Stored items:

━━━━

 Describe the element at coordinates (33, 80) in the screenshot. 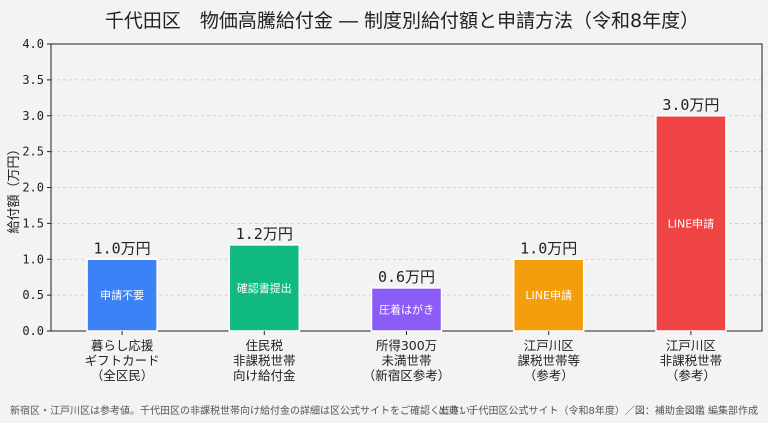

I see `y-tick-label: 3.5` at that location.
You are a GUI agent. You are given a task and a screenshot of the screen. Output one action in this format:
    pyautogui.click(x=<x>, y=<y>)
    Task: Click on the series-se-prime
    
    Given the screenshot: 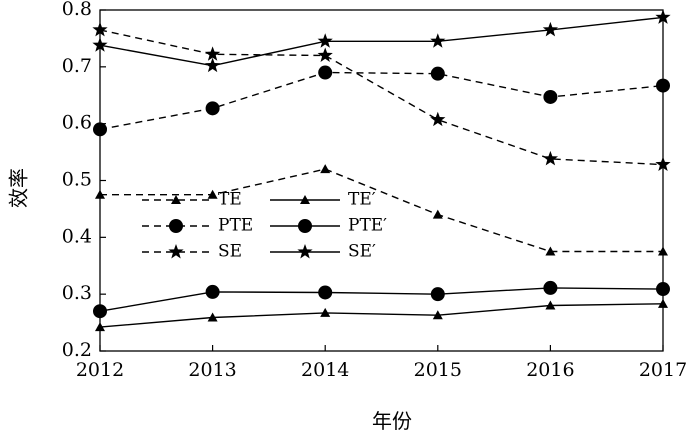 What is the action you would take?
    pyautogui.click(x=382, y=41)
    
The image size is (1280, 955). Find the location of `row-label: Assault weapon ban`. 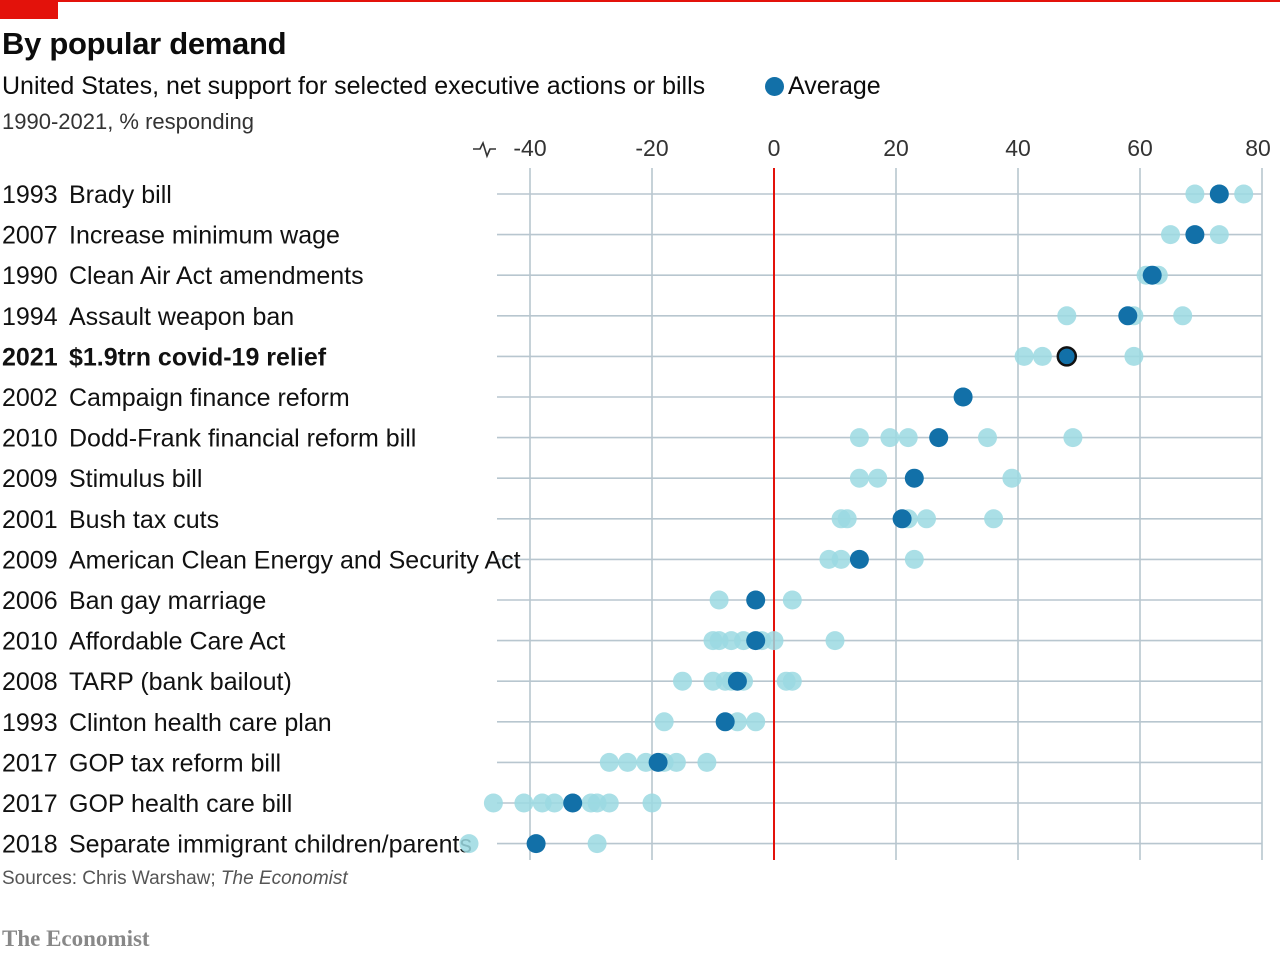

row-label: Assault weapon ban is located at coordinates (182, 317).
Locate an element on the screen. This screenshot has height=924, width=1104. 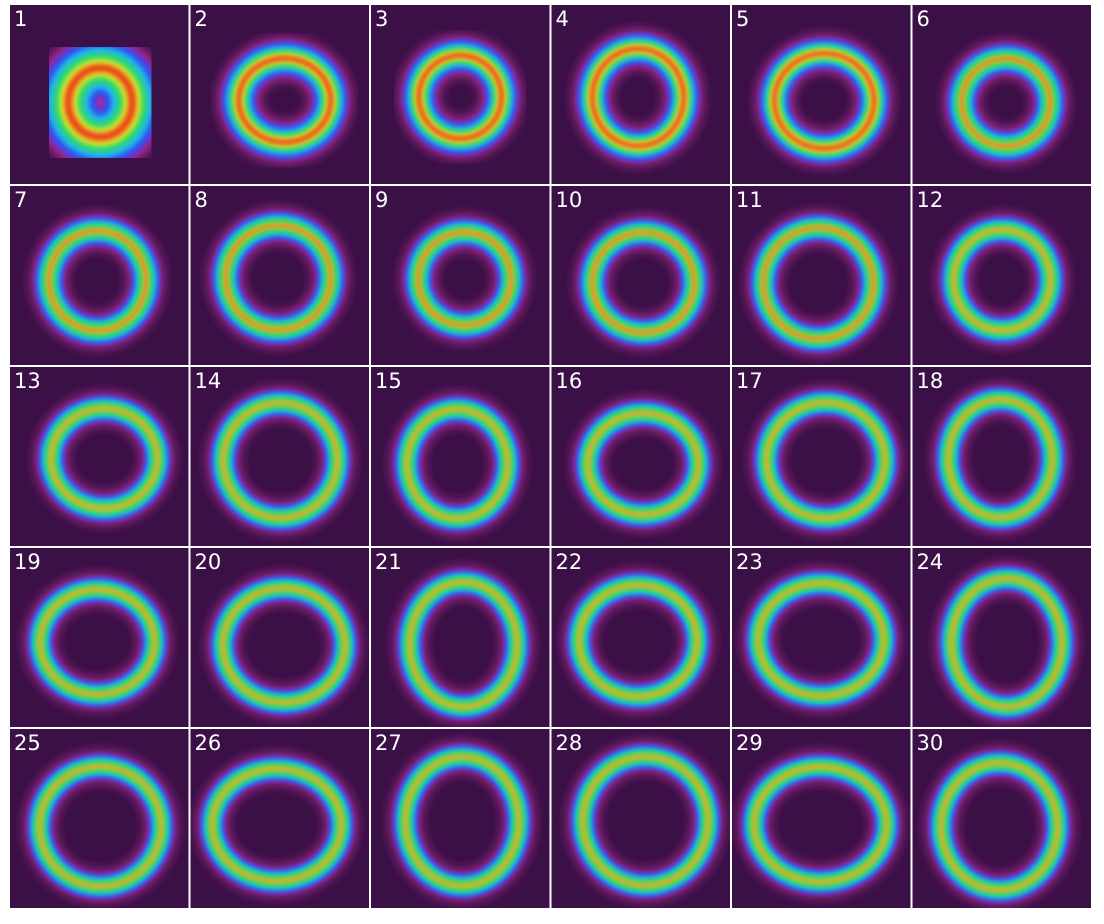
panel: 27 is located at coordinates (460, 818).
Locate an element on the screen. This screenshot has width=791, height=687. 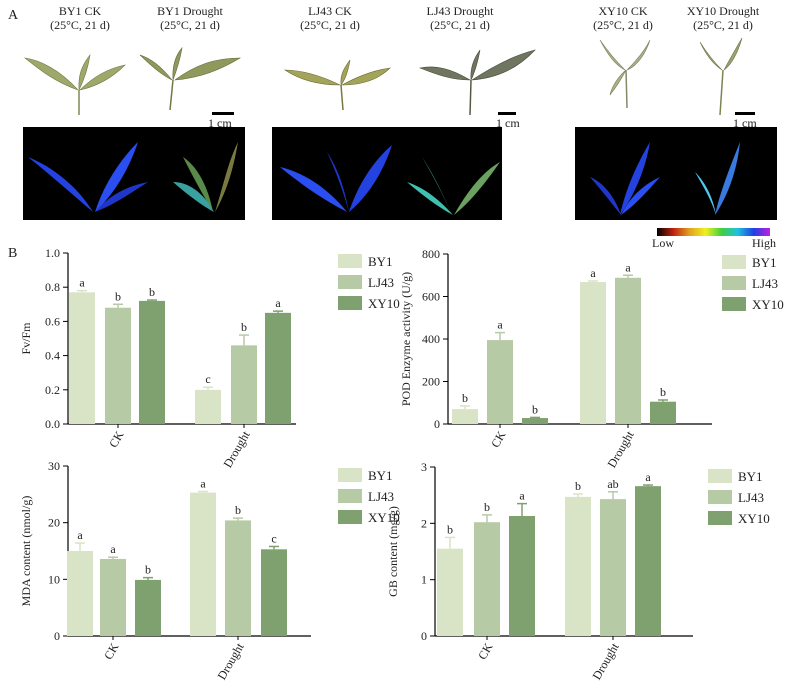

━━━━

TASK DETAILS
Could you repeat the lines from the very first one through the line with "at that location." and switch "coordinates" to "position", changing nothing else and leaving out the pictures?

SOLUTION TO THIS PROBLEM
 Describe the element at position (33, 80) in the screenshot. 

I see `y-tick-label: 3.5` at that location.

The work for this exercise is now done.